There’s an important debate to be had in this country about just how far we’re willing to go in our interrogations. But it’s a difficult debate to even get started when one side thinks that we should be extremely concerned with the possibility that someone, somewhere might have desecrated the Korans of the people responsible for the murders of Daniel Pearl, Nick Berg, Fabrizio Quattrocchi, three-thousand Americans and now hundreds upon hundreds of Iraqi civilians.
Sager is right that there is an important debate being obstructed by Leftwing hyperbole.
I have used this argument myself: “We’re so much better than our critics that they should shut up.”
That is an argument as accurate as it is easy; and as unsatisfying as it is relativist. But it will have to do until we hear reality-based objections..
We don’t have to be perfect not to have to be subjected to the BS spewing out from the Left. They refuse to take this seriously.
It would be foolish to get into a debate about the upper limit for the volume knob on Christina Aguilera cuts when the moonbats are screaming it’s torture in the first place.
At one time people were publicly drawn and quartered. When that ceased, people were still publicly hanged. We have since adopted more sensibility (if not always necessarily sense; I remember Willie Horton) in our treatment of prisoners – war and otherwise.
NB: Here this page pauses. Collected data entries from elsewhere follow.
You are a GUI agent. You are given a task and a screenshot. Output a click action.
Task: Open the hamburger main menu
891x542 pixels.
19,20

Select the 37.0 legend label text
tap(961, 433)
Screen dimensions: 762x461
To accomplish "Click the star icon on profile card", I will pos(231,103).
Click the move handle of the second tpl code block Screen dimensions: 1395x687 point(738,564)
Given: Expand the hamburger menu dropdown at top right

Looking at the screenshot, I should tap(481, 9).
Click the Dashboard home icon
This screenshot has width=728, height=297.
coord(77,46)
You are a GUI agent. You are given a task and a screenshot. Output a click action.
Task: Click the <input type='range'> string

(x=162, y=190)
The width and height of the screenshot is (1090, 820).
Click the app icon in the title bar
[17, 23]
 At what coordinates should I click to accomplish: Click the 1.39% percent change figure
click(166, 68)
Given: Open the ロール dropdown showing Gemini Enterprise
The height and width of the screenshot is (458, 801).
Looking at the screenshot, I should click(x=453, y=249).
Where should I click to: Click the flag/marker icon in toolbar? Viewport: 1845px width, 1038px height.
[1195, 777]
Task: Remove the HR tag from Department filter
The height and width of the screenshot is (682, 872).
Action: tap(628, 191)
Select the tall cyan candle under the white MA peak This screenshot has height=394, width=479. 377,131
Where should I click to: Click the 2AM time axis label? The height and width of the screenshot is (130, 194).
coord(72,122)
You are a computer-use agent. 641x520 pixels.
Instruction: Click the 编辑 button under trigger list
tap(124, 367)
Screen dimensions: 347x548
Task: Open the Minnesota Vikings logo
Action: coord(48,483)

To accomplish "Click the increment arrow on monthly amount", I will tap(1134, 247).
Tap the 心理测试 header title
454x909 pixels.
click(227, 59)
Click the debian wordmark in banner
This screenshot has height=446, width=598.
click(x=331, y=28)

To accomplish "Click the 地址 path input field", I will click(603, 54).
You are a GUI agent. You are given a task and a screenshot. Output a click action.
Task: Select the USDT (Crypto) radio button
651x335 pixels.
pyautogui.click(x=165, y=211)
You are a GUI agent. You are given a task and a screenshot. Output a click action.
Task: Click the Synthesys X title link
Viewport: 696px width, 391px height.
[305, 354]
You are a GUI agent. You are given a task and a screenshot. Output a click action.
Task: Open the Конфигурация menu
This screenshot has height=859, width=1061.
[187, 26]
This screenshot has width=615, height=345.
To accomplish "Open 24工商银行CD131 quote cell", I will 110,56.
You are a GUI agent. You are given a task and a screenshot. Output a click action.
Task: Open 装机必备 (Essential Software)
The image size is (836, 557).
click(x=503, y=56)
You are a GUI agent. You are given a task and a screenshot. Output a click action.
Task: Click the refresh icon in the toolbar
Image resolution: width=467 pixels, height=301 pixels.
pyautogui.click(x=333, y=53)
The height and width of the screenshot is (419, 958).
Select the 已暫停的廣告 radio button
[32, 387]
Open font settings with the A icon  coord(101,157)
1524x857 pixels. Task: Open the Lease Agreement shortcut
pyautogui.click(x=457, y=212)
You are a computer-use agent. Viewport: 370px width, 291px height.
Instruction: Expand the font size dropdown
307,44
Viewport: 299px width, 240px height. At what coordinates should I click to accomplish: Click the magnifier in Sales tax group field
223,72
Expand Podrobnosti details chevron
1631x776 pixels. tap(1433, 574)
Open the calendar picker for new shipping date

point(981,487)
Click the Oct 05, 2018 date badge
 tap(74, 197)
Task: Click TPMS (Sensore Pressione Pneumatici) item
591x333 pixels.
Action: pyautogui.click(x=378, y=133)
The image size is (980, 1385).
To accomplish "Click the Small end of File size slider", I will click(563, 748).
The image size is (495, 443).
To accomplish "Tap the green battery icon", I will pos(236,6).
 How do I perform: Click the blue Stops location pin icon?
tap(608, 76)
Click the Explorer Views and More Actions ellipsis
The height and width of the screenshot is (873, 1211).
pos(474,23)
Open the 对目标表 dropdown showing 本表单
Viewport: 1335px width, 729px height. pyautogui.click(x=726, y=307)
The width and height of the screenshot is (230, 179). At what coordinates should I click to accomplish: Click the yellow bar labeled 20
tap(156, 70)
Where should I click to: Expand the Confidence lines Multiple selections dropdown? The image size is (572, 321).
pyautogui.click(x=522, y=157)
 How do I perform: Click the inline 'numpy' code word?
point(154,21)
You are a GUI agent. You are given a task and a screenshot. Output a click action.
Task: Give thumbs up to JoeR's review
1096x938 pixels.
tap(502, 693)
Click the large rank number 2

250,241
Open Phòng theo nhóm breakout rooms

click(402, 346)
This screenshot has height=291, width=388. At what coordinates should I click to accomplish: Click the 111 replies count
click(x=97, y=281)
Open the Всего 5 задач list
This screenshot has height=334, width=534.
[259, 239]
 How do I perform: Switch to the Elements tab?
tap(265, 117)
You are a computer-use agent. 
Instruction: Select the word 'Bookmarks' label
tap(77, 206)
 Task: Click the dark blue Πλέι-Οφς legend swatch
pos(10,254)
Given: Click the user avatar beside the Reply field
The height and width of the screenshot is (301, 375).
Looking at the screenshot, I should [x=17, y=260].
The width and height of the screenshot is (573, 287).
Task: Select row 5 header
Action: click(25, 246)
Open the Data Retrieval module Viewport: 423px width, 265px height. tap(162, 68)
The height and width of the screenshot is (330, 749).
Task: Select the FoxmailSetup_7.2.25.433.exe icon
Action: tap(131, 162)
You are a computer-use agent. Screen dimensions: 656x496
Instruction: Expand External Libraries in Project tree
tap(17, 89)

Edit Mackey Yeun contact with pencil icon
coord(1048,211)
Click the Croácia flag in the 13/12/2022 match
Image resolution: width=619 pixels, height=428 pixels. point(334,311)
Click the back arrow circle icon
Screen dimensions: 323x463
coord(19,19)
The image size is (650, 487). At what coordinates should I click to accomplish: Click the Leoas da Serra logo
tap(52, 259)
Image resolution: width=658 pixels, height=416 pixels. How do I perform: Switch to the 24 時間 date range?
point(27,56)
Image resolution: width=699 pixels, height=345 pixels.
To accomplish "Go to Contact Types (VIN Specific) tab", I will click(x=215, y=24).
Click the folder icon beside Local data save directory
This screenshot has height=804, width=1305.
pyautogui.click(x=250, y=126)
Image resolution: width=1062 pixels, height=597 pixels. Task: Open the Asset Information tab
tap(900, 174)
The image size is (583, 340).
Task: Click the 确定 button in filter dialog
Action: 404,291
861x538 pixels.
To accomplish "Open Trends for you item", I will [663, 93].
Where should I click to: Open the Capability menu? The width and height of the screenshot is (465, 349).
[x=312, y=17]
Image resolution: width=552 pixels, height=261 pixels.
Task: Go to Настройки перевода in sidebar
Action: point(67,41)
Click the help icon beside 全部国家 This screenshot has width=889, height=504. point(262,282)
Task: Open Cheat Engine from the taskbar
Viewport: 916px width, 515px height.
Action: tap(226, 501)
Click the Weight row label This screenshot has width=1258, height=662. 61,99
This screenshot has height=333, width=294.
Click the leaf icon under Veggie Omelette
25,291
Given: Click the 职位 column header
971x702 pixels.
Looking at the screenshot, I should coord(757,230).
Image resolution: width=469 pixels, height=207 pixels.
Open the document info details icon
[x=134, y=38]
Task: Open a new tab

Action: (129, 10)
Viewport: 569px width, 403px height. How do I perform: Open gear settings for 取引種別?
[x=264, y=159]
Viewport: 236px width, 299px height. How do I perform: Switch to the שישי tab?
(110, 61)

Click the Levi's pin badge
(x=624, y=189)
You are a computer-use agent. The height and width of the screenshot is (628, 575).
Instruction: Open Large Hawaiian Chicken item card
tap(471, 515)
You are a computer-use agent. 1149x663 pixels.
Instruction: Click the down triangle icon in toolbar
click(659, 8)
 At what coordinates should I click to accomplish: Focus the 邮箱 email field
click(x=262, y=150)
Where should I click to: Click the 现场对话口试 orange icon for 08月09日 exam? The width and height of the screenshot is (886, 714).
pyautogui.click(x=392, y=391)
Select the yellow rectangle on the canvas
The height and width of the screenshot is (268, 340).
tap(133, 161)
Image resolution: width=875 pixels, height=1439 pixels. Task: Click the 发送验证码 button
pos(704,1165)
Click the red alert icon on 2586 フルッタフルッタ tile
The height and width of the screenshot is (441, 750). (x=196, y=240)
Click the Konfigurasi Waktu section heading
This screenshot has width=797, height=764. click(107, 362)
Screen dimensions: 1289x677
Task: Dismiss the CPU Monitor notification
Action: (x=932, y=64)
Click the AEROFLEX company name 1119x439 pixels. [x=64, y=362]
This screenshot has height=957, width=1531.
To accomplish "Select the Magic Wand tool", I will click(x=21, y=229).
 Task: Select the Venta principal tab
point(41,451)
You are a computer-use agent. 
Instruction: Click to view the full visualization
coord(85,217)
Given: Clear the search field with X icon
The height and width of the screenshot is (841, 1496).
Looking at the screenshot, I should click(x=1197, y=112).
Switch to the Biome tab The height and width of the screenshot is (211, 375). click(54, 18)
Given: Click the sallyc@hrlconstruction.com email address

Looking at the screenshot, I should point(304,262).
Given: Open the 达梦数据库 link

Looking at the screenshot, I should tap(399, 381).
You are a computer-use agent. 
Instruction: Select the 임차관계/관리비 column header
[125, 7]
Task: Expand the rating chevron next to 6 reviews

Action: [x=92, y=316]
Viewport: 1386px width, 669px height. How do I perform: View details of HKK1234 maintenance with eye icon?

But this is a war, and these are not “crimnals” in the “criminal justice” sense. They are illegal combatants.
No uniform, no ID, blending in with civilians. If captured in WWII we’d simply have shot them after a brief military tribunal. And they us, under the same circumstances. The Geneva Conventions presume a certain battlefield honor is required to receive protection.
The detainees have none of it.
The point is that criticism can’t even be heard until we stop getting such hysterical and utterly ridiculous complaints as those to which we are now subjected.
Chris Muir once again captures it.
See also Michelle Malkin and Jonah Goldberg for further debunking.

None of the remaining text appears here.